Alec Schwartzman, Print Arcade Editor

Christian Berishaj is a shapeshifter. The Albanian-American singer-songwriter and producer has gone by a number of names: Christian TV, Snowhite and, now, JMSN. The enigmatic performer is set to hit the stage at 9 p.m. Feb. 5 at the Hi-Ho Lounge.

“It’s our first headlining tour so we get to play a lot longer,” Berishaj said. “I also get to connect more with the fans, which is very important to me.”

Beginning his career with music rooted in electronic pop-rock with a quasi-boy-band aesthetic, Berishaj secured a record deal as an 18-year-old. Performing under his previous monikers, he gained a moderate following with Atlantic and, later, Motown Records. Since then, he has split from the big record companies. Changing his performing alias to JMSN, Berishaj started his own label: White Room Records.

“I have complete artistic freedom to do what I want and need to do,” Berishaj said. “That’s all I really want as an artist. To have the freedom to create and be artistic.”

The artist released his debut as JMSN in 2012 titled “†Priscilla†,” followed by a shorter extended play, “†Pllajë†.” Berishaj’s third release under this moniker is self-titled and marks the closing of a trilogy. “†Priscilla†” featured songs centered around the titular girl. “†Pllajë†,” meaning “plateau” in Albanian, represents a middling, stagnant period. Finally, the self-titled “JMSN (Blue Album)” focuses on the artist himself. While the music made under his new guise cuts deep, exploring personal and existential issues, Berishaj’s performance name came from a simple place.

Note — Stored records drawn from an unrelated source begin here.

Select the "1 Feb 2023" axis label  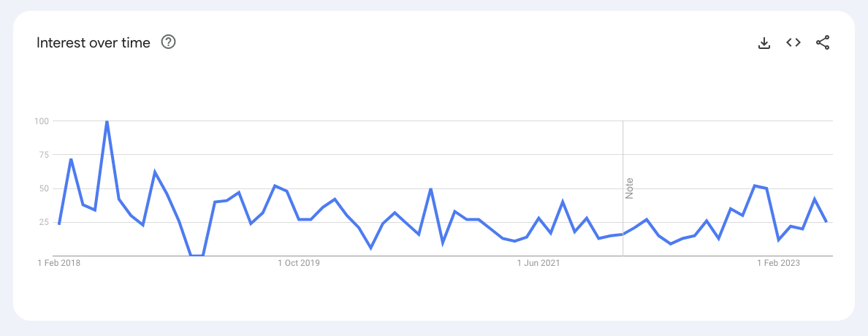point(780,264)
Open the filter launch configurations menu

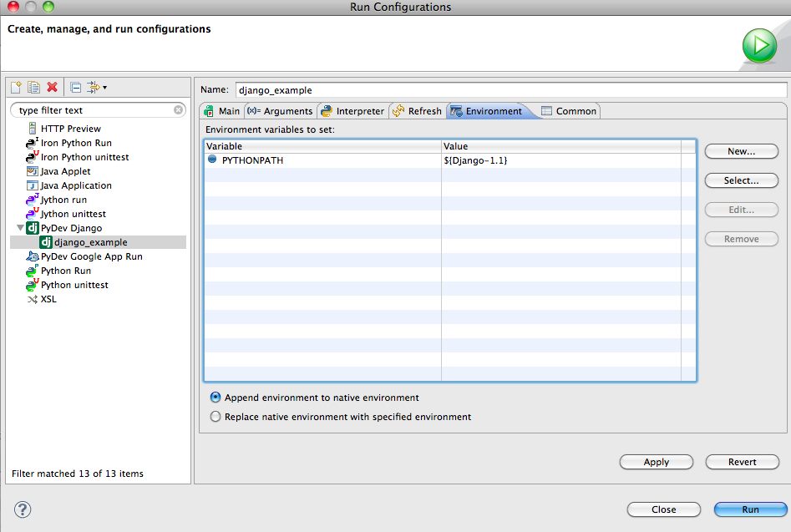click(94, 87)
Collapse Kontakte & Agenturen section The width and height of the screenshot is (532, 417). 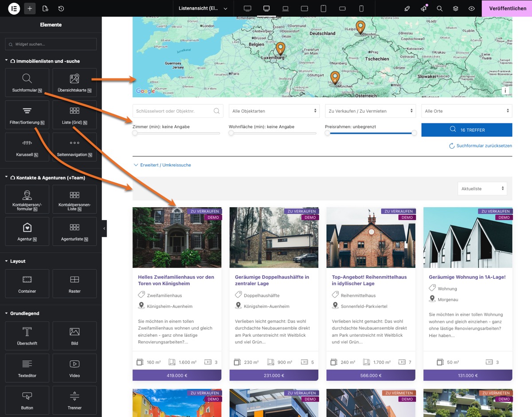[7, 177]
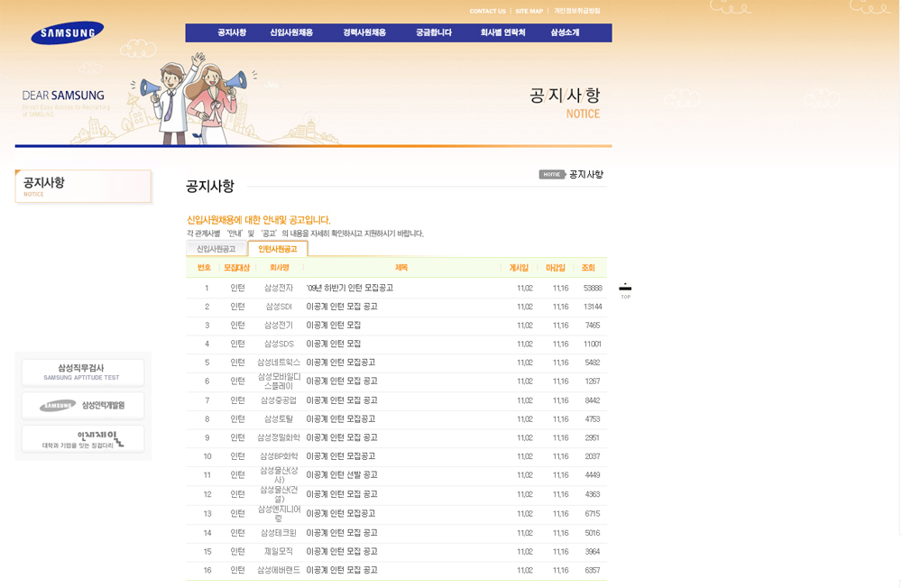The height and width of the screenshot is (588, 902).
Task: Select 공지사항 NOTICE in the left sidebar
Action: [x=82, y=186]
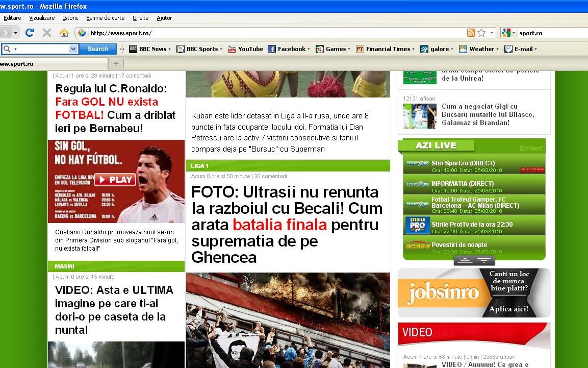Click the URL address field

(275, 33)
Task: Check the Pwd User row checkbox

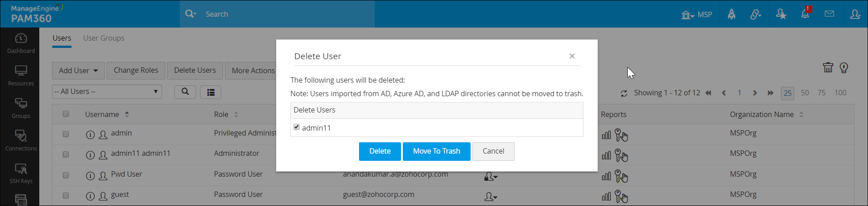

“I love Jameson, the whiskey,” Berishaj said. “I didn’t want to get sued by them so I took out the vowels.”

This newest release marks a further development in sound for the sultry singer. Steeping in inspiration from ’90s R&B from artists like Brian McKnight, Berishaj’s swooning ballads swing over bass-heavy, jazzy production. The opening tracks of the album bring to mind the sound of early millennium Justin Timberlake, if it somehow found a smoky, dimly lit lounge. While critics have compared JMSN to other up-and-coming R&B musicians, Berishaj’s music has been incredibly versatile over time and hard to categorize fully. In fact, the singer does not like restricting his music to a specific genre at all.

“I would describe my music as free,” Berishaj said. “It’s free to be whatever it wants to be. No limits to it.”

Fans have found Berishaj’s long hair and beard reminiscent of Renaissance Christ paintings with more sex appeal. And despite being known as religious and having many Christian-themed tattoos, he claims the aesthetic is unintentional. Like his appearance, Berishaj’s music comes naturally, playing a part of something bigger than himself.

“My music comes from somewhere,” Berishaj said. “I am not sure where, but I am just the messenger.”